AARO researchedthe information provided by the interviewees and learned KONA BLUE was a ProspectiveSpecial Access Program (PSAP) that had been proposed to DHS leadership but was never approved or formally established. 

KONA BLUE never received any materials or funding, and there is no information beyond the proposal presentation marked with the KONA BLUE name.

AARO traced the origin of the proposal for KONA BLUE to the Advanced Aerospace Weapon System Application Program (AAWSAP)/Advanced Aerospace Threat Identification Program (AATIP) program, which was managed by the Defense Intelligence Agency (DIA) from 2009-2012 and funded through congressional earmarks. 

Bigelow Aerospace, headquartered in Nevada, served as the primary contractor executing funds for the program and delivered multiple reports during the period of their contract. 

DIA terminated the program due to a cited lack of merit and lack of utility in the products Bigelow produced for DIA’s mission.

When DIA canceled AAWSAP/AATIP, several individuals involved with that program advocated for DHS to take the effort over and fund a new version of AAWSAP/AATIP under the code name “KONA BLUE.” 

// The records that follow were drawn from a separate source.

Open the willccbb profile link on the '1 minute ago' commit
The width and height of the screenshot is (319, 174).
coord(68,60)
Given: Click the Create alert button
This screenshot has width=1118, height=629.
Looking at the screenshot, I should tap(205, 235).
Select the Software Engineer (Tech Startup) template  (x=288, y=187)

According to the proposal, KONA BLUE would continue the work previously undertaken by DIA’s AAWSAP/AATIP to investigate, identify, and analyze sensitive materials and technologies, to include advanced aerospace vehicles. 

In 2011, the DHS Under Secretary for Science and Technology (S&T) established KONA BLUE as a PSAP based on claims that relevant information and material existed and required this level of protection. 

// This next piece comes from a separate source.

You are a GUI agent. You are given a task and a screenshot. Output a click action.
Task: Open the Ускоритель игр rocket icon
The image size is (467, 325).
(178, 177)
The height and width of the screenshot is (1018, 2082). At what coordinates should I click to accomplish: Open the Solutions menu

The Under Secretary (S&T) also cited congressional interest in the subject and possible impacts on homeland security as part of the justification for the program. 

Six months later, however, the Deputy Secretary of DHS disapproved KONA BLUE as a Special Access Program (SAP), and further directed its immediate termination citing concerns about the adequacy of justification for the program, and sufficiency of information central to the proposal development, including personnel and budget requirements.

It is critical to note that while some DHS personnel believed that relevant information and material would be delivered to DHS upon establishment of the SAP, no data or material of any kind was ever transferred to or collected by DHS under the auspices of KONA BLUE.

Information associated with the activities conducted under the auspices of AAWSAP/AATIP remains within DIA’s archived holdings.

This archived PSAP proposal and associated documents have been declassified in partnership between DoD and DHS and are being released to the public in accordance with both agencies’ commitment to transparency.

Other than a single instance of Attorney-Client material redacted from page 38 by DHS, all redactions were made by the Department of Defense.